En effet, l’appel à la valorisation des déchets sonne comme une invite à un changement d’attitudes pour construire durablement, surtout que la planète subit de plein fouet la pollution inquiétante par l’invasion du plastique et les gaz à effet de serre rejetés. Il est nécessaire d’adopter, entre autres, les technologies de recyclage du plastique pour la construction des habitats respectueux de l’environnement et du bien-être commun.

Le projet 3P (Plastique- Projet- Pochettes) qui a permis de créer un Centre artisanal de recyclage du plastique à Ouahigouya au Burkina Faso, en est un exemple et peut inspirer d’autres pays.

Un projet similaire doit voir le jour à Parakou au Bénin, après sa phase pilote pour résoudre surtout les problèmes d’insalubrité, de prolifération des sachets plastiques et de chômage.

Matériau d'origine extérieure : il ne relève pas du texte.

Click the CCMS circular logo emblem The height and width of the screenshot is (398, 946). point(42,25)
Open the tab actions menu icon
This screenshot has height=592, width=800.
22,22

Initié dans le cadre du partenariat entre la municipalité et la ville d’Orléans en France, ledit projet vise à transformer les sachets plastiques en pavés autobloquants utilisables dans la construction des maisons, des aires de jeux, des passages pour piétons et des routes.

L’essor que devrait avoir le projet est largement atteint. C’est une aubaine à saisir et à généraliser dans les grandes villes du Mali, car la gestion des déchets plastiques constituent un vrai défi aujourd’hui pour les responsables politiques et les populations.

Pour un changement de comportements au niveau des populations, il faut accorder plus d’importance aux questions environnementales, conjugué à une bonne dose de volonté politique.